Работа над историей русской общественной мысли заполнила последние годы жизни Плеханова перед войной и во время войны. Он все дальше отходил в сторону от партийной политической жизни. Правда, по-прежнему он твердо стоял на страже марксистской ортодоксии, охраняя по преимуществу философские ее укрепления. Все попытки освежить эту сторону марксизма внесением новых методов и приемов философской мысли встречали суровый отпор. И тут Плеханов бил беспощаден. В опытах соединения социал-демократической программы с философией Маха, Авенариуса, неокантианцев он видел не только теоретический промах, а прямую измену социализму. Он зло полемизировал с Богдановым, Луначарским, Юшкевичем, отказываясь видеть в них «товарищей». В этих статьях сказывается прежний Плеханов — только охранитель. Его статьи могли убедить, что покушение соединить Маркса с Махом это покушение с негодными средствами. Но они не могли убедить в том, что философский материализм остается вполне пригодным средством и в наше время пытливой переоценки философских ценностей.

Плеханов откликался и на политические вопросы. Отходя от партийной жизни с ее фракционной междоусобной войной, он не отказывался от вмешательства в политику и от влияния на рабочий класс России.
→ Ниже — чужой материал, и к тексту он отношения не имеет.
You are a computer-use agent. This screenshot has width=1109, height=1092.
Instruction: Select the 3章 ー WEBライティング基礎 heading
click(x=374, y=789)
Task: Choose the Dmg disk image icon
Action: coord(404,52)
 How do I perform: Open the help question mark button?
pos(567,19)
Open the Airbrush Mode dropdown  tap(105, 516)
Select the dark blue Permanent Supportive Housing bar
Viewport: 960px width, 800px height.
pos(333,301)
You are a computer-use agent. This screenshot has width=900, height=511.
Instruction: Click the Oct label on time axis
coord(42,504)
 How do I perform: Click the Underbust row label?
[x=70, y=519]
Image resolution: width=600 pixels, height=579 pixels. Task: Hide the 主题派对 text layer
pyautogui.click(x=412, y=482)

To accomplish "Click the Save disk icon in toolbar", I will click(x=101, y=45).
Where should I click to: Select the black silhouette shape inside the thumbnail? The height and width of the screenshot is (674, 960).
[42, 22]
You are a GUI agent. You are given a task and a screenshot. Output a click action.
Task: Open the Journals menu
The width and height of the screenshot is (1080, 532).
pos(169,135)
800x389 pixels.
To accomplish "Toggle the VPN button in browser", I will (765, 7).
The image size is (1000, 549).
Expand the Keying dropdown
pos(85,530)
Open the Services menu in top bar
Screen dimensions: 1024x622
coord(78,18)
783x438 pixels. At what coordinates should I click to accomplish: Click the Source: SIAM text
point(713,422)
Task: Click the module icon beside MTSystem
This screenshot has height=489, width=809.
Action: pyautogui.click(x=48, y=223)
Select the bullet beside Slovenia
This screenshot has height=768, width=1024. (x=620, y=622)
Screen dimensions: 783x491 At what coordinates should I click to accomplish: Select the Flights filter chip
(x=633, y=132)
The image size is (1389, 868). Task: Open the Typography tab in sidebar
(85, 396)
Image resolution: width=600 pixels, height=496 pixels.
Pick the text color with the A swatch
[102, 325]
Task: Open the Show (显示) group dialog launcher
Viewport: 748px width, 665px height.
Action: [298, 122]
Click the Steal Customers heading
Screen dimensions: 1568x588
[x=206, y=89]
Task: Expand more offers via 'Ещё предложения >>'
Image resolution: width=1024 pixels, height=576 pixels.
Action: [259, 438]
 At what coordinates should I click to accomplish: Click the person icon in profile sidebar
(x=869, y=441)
Не имея с ним непосредственной связи, он ни на минуту не переставал считать себя вождем и учителем рабочих. Его не смущало то, что он один, что за ним нет партии и что в государственной думе рядом с большевистской и меньшевистской с.-д. фракциями есть и «плехановская фракция» — из одного депутата. Он выступал со статьями и директивами, когда это находил нужным, не подлаживаясь ни к чьим настроениям и течениям.

Рабочее движение росло перед войной с чрезвычайной силой, побеждало и общественную апатию и полицейские препятствия, создавало свои организации. Оно шло параллельно по большевистскому и меньшевистскому руслу, дробясь, сверх того, на дополнительные течения. Меньшевистское питалось, между прочим, статьями Плеханова, видело в произведениях его после 1905 года основу для тактики широкого, пробивающего себе легальную дорогу рабочего движения. Но Плеханов именно против этого движения ополчился. На почве борьбы с «ликвидаторством» он временно сблизился с большевиками и зло полемизировал с группой Потресова, которая в сущности пыталась применить к жизни то, что писал Плеханов в борьбе с большевиками.

Эти колебания Плеханова были случайны. Они не имели особого значения и не оказали заметного действия на ход рабочего движения. Просто, «своя своих не познаша». Они свидетельствовали о том, что Плеханов, при всем его огромном уме и большой проницательности, был недостаточно устойчив в политических оценках. В теоретической области он был верным рыцарем одной идеи, в практической политике он неоднократно менял свои симпатии. Поэтому с теоретическим авторитетом Плеханова считались и его противники; мнения его по злободневным политическим вопросам выслушивались без особого почтения. На политической сцене Плеханов не имел успеха в последние годы. Имя его не могло стать популярным среди молодого рабочего поколения. За границей пустота вокруг него ширилась. От злободневной политики он все больше уходил вглубь истории русской общественности, ближе к любимым образам, ближе к родной литературе. Имя его реже встречается в партийной печати, зато чаще — в литературных изданиях. Литератор вытесняет в нем партийного работника.